Heute habe ich im Rahmen der Aktuellen Debatte im Plenum des Sächsischen Landtags zum Thema „Wichtiger Erfolg auf dem Weg zur Exzellenz – Sächsische Spitzenforschung unterstützen und Wissenschaftsstandort Sachsen weiter stärken“ gesprochen. Im Folgenden gibt es den Volltext der Rede zum Nachlesen (es gilt das gesprochene Wort):

„Sehr geehrter Herr Präsident,

sehr geehrte Damen und Herren Abgeordnete,

erinnert sich noch jemand an 2004, als „Brain up! Deutschland sucht seine Spitzenuniversität“ durch die Medien geisterte? Nein, das war keine Castingshows, sondern der 1. Titel des wissenschaftsgeleiteten Wettbewerbs in der Spitzenforschung: der Beginn der Exzellenzinitiative. Es war ein Impuls zur Stärkung der Innovationsfähigkeit Deutschlands, zugleich der Versuch die Erstarrung und das Nebeneinander von universitärer und außer-universitärer Forschung zu überwinden. Und er war unmittelbar mit Edelgard Bulmahn – der damaligen SPD-Bundesforschungsministerin – verbunden.

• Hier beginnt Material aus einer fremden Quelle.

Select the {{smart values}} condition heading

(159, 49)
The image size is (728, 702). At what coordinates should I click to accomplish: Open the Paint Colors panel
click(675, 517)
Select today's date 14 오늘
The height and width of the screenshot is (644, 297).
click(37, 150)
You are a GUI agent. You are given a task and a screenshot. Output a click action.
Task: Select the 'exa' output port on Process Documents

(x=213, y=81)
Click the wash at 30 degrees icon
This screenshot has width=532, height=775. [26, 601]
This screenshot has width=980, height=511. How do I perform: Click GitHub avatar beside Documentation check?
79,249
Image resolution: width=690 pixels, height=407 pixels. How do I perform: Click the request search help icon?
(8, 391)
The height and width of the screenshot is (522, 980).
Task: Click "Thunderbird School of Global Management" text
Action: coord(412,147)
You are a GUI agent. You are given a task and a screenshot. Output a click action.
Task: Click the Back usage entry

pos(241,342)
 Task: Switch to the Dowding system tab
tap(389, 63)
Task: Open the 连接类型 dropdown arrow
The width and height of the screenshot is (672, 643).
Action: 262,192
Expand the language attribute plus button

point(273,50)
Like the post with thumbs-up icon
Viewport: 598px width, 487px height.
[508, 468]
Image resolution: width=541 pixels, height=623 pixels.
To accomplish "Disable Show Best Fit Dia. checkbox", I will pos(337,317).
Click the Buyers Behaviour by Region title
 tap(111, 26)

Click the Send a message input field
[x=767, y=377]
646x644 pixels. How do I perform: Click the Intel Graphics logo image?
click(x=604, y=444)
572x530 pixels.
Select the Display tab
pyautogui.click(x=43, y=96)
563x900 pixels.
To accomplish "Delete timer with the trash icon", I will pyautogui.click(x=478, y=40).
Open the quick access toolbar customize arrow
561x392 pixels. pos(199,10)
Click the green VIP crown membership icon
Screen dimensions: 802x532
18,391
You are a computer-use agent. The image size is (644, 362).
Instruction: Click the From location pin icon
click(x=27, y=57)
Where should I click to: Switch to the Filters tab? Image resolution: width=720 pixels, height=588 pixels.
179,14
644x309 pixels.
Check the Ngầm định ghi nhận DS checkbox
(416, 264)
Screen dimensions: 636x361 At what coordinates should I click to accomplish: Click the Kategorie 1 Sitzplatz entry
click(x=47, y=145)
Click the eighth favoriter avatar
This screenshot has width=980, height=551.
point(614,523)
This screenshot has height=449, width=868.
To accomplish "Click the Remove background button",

Keine Sorge, ich will nicht behaupten, dass früher alles besser war! So begannen 2004 auch die Debatten zur 1. Föderalismuskommission, die uns 2 Jahre später das strikte Kooperationsverbot für Bildung und Wissenschaft bescherte. Dennoch markiert das Jahr einen Aufbruch, der die Wissenschaftslandschaft in Deutschland mehr als verändert hat – nicht zuletzt unsere sächsische.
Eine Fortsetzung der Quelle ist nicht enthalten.